One can’t write about this exhibition without mentioning its piece de resistance, Alma-Tadema’s The Roses of Heliogabalus(1888). This huge painting depicts the emperor Heliogabalus suffocating guests beneath a torrent of rose petals – an image which is decadent both in its subject and in its rich, static surface – even the action of the picture (the rose petals in the air) seems still, posed for the viewer’s gaze, and the faces of the figures are almost expressionless. This is Decadence in art with a capital letter; it is art for art’s sake, asking us to appreciate its beauty without worrying too much about the meaning, perhaps. This is a very late-Victorian concept: that art is somehow good for us, good for the soul, even educative, despite its emphasis on surface and appearance. The fact that we can take pleasure in a painting which is about a very decadent method of death is perhaps a reminder of the sly barbs of late nineteenth century wit: we are ready to see beauty in the painting, and we see that before we see death and cruelty. When we do see it, and realise we have been duped, perhaps that is in itself an educative experience.

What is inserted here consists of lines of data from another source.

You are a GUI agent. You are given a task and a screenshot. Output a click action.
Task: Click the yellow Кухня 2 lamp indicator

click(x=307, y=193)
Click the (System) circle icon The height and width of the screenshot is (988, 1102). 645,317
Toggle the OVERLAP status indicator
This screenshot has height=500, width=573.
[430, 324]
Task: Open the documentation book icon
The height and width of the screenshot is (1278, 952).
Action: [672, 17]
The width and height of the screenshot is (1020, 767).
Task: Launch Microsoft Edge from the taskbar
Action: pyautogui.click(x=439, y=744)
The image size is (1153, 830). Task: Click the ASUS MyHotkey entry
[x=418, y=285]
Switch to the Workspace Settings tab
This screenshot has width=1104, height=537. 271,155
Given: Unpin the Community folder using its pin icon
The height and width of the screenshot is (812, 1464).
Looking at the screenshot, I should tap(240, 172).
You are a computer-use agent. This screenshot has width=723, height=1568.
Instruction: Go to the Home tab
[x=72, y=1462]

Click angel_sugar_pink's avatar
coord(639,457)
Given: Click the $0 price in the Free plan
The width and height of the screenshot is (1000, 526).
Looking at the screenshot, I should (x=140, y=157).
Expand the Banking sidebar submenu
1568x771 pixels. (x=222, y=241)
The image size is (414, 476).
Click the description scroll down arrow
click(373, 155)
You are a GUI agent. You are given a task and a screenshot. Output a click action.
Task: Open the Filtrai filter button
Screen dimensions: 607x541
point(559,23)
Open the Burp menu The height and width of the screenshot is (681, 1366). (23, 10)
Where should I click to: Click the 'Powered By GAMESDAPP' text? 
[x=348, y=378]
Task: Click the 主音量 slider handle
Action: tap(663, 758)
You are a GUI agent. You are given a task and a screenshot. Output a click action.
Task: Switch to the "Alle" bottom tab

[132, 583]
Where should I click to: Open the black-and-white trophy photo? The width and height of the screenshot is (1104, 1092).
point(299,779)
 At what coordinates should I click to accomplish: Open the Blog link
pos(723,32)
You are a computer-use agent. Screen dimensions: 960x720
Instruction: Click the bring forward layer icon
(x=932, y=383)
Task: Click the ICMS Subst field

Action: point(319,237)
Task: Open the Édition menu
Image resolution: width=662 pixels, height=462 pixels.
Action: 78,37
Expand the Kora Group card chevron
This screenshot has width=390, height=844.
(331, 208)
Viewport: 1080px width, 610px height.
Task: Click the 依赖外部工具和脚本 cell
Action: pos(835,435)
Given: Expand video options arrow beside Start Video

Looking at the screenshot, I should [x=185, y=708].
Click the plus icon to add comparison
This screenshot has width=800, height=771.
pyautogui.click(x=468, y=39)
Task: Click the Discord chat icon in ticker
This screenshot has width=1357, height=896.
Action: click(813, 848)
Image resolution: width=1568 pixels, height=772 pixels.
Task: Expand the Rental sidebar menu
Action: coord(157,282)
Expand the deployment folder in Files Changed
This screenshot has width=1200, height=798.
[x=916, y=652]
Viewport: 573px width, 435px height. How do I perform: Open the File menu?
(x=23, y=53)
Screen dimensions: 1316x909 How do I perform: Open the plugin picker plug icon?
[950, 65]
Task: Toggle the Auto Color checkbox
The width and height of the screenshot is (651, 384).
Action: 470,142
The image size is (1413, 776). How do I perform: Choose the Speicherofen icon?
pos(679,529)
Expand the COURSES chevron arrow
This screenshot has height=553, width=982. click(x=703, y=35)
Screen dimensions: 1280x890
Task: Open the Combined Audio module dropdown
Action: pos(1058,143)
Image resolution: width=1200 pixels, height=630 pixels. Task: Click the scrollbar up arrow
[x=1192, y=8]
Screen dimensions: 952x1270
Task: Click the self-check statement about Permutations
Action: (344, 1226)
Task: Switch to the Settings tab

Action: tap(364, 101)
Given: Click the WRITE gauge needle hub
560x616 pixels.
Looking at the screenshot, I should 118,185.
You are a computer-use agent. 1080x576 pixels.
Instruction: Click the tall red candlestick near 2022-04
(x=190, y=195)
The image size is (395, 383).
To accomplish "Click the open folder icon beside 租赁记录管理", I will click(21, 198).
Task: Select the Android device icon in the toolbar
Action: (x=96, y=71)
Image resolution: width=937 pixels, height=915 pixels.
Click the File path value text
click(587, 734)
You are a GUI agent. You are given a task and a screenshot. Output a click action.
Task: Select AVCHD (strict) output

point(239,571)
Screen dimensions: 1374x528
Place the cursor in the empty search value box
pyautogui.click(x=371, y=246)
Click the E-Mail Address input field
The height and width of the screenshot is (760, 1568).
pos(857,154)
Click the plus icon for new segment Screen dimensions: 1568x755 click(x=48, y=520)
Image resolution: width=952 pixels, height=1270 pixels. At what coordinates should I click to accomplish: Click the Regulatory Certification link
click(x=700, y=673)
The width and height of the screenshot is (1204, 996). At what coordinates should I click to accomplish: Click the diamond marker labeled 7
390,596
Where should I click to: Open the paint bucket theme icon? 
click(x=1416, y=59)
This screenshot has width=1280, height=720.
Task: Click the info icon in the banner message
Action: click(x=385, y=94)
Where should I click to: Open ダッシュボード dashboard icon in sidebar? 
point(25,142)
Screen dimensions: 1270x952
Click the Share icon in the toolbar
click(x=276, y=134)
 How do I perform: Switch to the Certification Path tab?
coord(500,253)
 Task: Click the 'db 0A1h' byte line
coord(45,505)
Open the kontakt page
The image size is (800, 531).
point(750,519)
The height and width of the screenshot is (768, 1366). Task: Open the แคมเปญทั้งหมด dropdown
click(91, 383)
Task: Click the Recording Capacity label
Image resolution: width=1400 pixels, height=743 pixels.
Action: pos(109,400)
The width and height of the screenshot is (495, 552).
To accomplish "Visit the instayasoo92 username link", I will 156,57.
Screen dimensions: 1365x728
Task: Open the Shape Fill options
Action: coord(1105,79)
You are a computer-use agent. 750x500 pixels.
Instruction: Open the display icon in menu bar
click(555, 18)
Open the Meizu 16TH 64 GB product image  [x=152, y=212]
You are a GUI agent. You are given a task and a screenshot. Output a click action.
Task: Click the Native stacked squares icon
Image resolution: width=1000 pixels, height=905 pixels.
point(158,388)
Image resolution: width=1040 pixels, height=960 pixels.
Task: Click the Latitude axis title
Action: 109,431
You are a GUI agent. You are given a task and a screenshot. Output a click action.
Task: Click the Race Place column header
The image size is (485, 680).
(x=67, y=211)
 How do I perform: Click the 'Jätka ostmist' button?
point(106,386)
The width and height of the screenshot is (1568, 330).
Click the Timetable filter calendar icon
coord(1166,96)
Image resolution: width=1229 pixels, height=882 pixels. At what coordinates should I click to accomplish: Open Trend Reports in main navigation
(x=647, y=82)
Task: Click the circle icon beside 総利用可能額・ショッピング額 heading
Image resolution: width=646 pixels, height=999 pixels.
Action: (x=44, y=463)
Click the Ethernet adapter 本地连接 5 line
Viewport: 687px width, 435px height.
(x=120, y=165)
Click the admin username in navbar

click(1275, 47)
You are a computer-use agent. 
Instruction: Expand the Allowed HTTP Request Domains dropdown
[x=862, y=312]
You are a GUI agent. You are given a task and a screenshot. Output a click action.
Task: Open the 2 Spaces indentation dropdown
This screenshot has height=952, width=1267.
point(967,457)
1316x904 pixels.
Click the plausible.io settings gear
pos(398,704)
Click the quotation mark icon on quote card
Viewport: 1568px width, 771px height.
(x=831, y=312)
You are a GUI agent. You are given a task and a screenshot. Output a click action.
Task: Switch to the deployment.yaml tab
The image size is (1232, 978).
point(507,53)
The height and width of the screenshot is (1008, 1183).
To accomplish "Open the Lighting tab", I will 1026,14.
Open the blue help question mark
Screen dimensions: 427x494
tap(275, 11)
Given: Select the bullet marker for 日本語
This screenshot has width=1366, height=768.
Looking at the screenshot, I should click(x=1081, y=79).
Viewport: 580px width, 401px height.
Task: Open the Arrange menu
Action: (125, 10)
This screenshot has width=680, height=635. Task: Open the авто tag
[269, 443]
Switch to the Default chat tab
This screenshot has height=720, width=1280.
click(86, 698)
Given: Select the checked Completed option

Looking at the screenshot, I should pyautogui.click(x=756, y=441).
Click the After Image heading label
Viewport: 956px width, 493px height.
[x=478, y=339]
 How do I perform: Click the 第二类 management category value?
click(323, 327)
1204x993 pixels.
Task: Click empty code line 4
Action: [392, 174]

What really struck me as I looked round the rooms is that the overall effect of the house and the paintings on display is the lens or filter that Victorian culture provided. Few of the paintings are of contemporary Victorian subjects; rather, there are myths – Eastern, Arthurian, classical – which are refigured through the nineteenth century painters’ gaze. The preoccupation with history, with narrative, with heroes and heroines, is created here by a range of artists in a very Victorian manner: despite the apparently ‘timeless’ subject matter, you wouldn’t mistake these for anything other than Pre-Raphaelite style Victorian paintings. The draperies may be artfully ‘historical’, but they are nevertheless dated by the period in which they were painted; the style of the figures and faces, the backgrounds, even the poses, are those of Pre-Raphaelitism, not of antiquity. Whatever one may think of the paintings, the insight that this offers into the aesthetics and social mores of nineteenth century thought is invaluable.